Nicole Wittenberg, Red Handed, Again, 2014BRIAN BUCKLEY/CHEIM & READ

Nicole Wittenberg, Red Handed, Again, 2014


The concept of gender as it relates to authorship and viewership looms large over this exhibition. Were you curious as a curator how your own perspective shifted and molded the view of the subject?

Not by design, through being attracted to their work, [I] have ended up working with a number of artists who are women. So I’ve thought about these issues. I’ve worked with Louise Bourgeois, with Lynda Benglis, with Alice Neel, Jenny Holzer, Ghada Amer. And sexuality has to be a part of it when you are working with these people because you do become aware of the history and the limitations that have been put on women historically.

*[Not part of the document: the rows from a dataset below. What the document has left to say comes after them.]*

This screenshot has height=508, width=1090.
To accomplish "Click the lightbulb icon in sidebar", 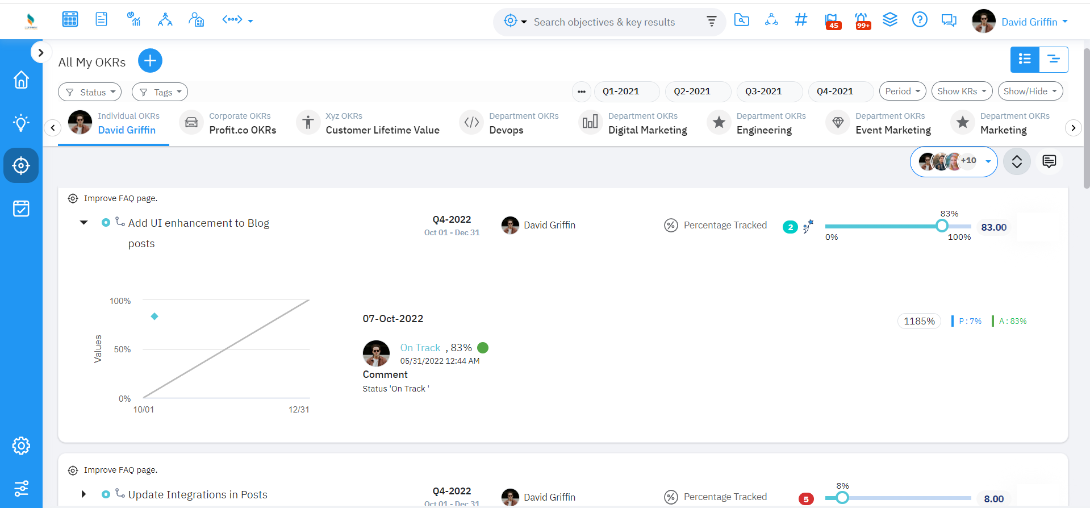I will tap(21, 123).
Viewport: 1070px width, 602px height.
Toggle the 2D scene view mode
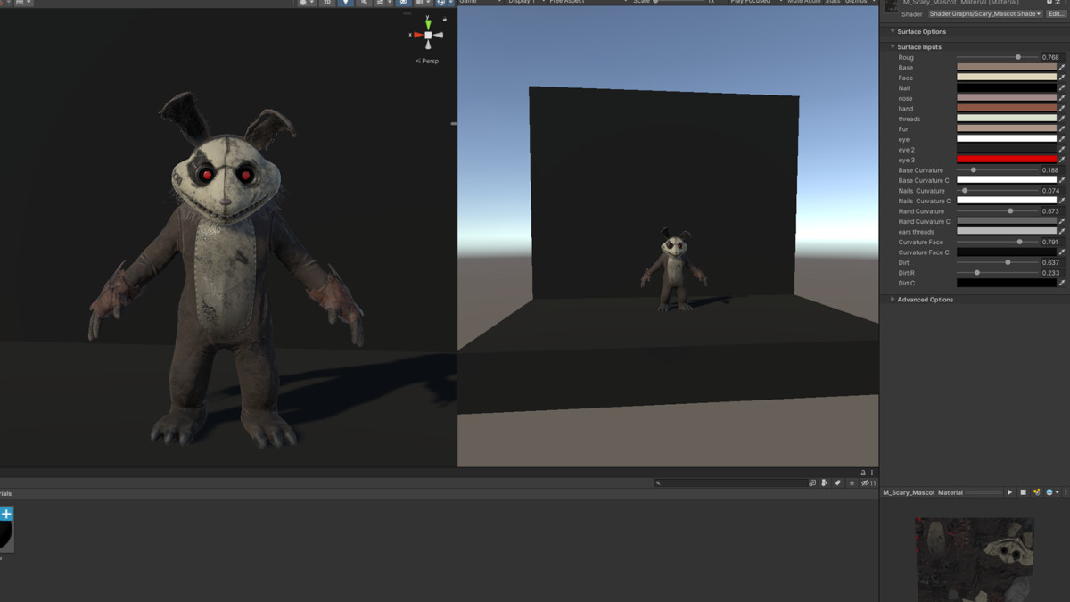click(326, 3)
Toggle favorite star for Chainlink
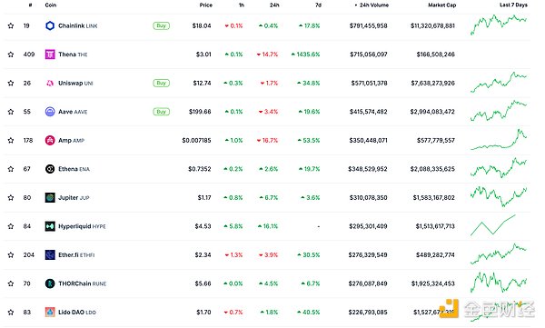The height and width of the screenshot is (328, 545). [11, 25]
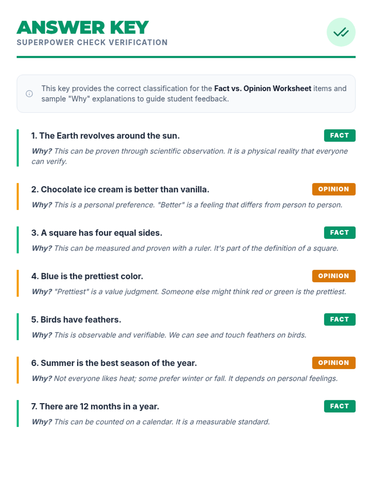Click the FACT badge for square statement
The height and width of the screenshot is (496, 372).
pos(339,233)
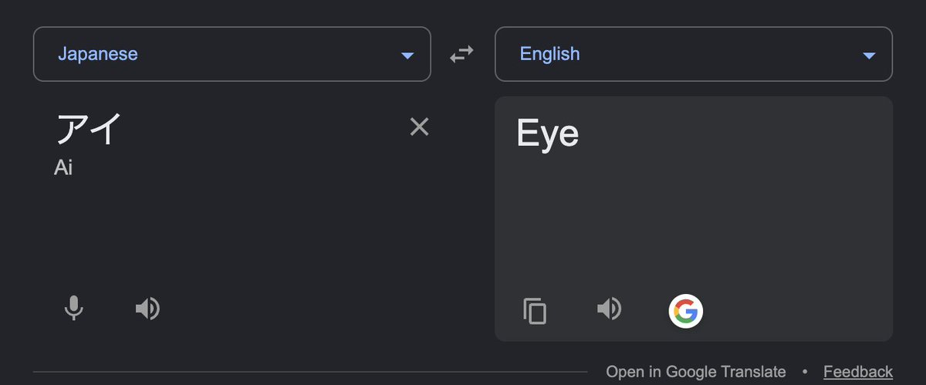This screenshot has width=926, height=385.
Task: Listen to the Japanese source text
Action: [x=147, y=309]
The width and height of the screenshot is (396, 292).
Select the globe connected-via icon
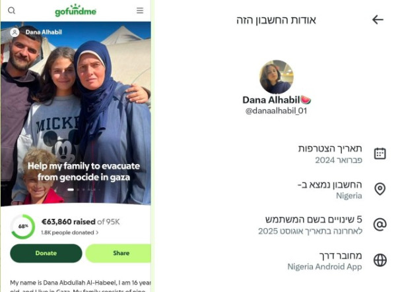380,260
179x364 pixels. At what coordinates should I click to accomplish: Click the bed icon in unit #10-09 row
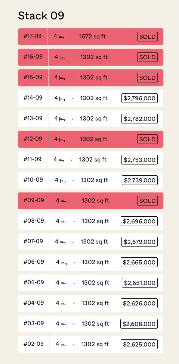tap(62, 181)
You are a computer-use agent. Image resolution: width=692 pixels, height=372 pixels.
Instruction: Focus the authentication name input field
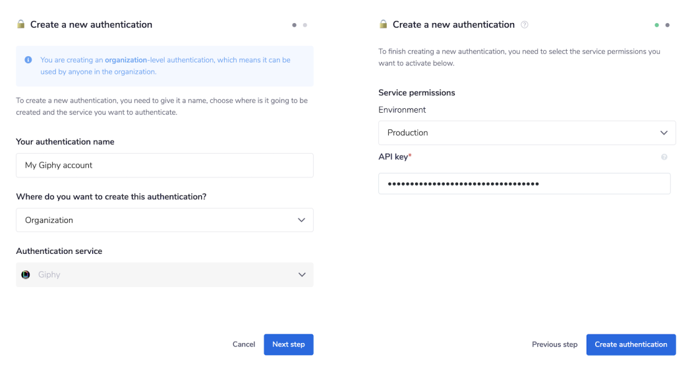[164, 166]
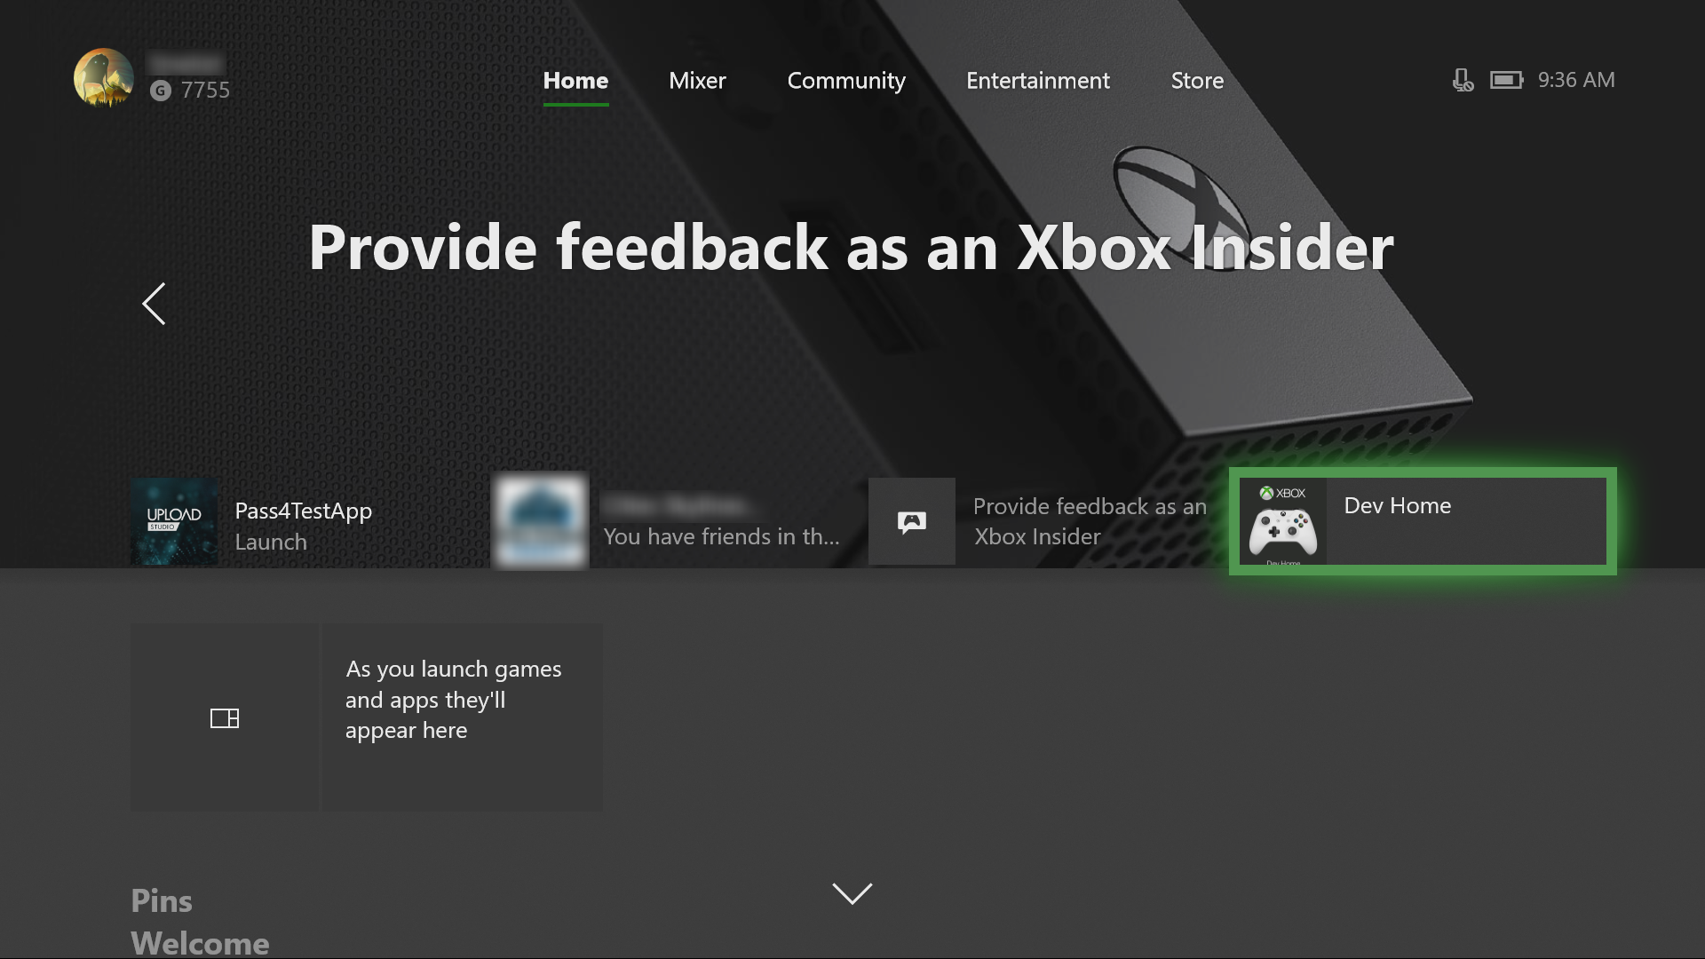Open the Store menu item
The width and height of the screenshot is (1705, 959).
click(x=1197, y=80)
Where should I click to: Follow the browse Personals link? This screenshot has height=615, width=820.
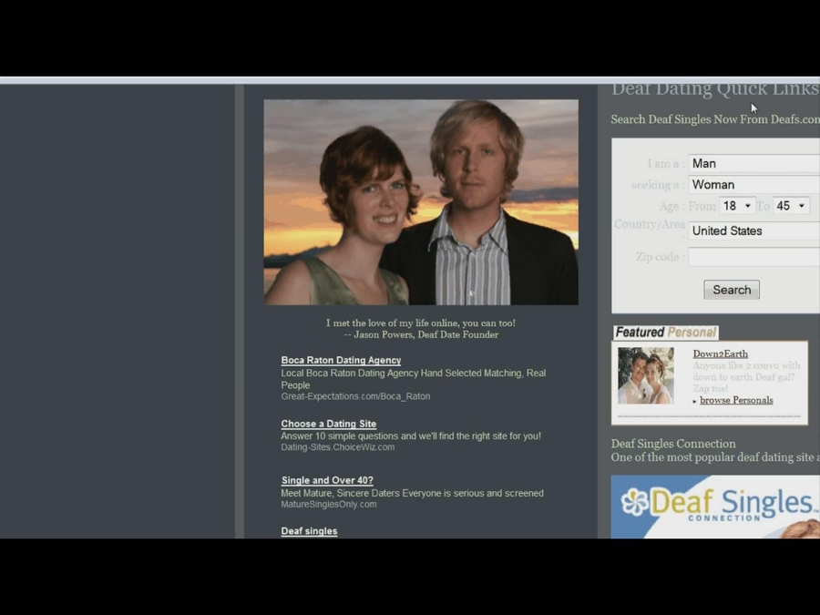point(736,399)
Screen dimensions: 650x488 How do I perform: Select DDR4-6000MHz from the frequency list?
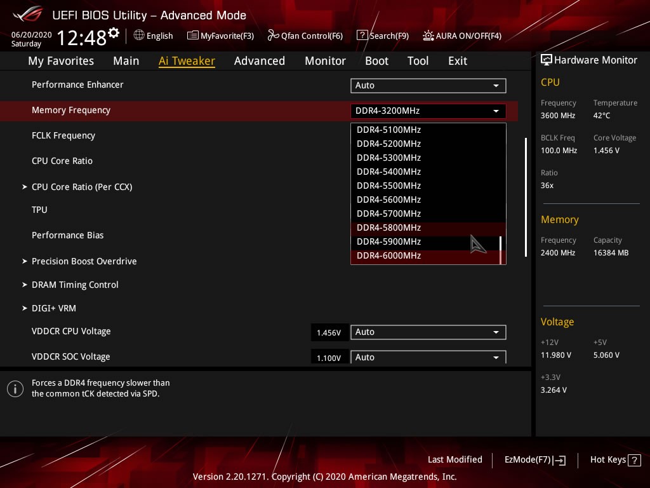pos(388,255)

As I said, I see so many shows that strike me, where I’ll walk in and the show will be all male artists and the subject is the female artisan or the artist and his muse. So I couldn’t help but think about it. Jeff Koons or Tom Wesselmann or Richard Prince, the list goes on. I think people are still uncomfortable with the male nude, and it is because of the power structure. The last taboo is the penis. It is the last thing you’re not supposed to see. And why is that? Well, I think it’s about control and power.

There was a collector who once told me a story, and he was a speculator collector, so [he was] looking to buy art with the investment in mind. He said, “I have two rules of art: never buy a green painting, and never buy a painting with a willy in it, because it won’t have any value.” So there you have it.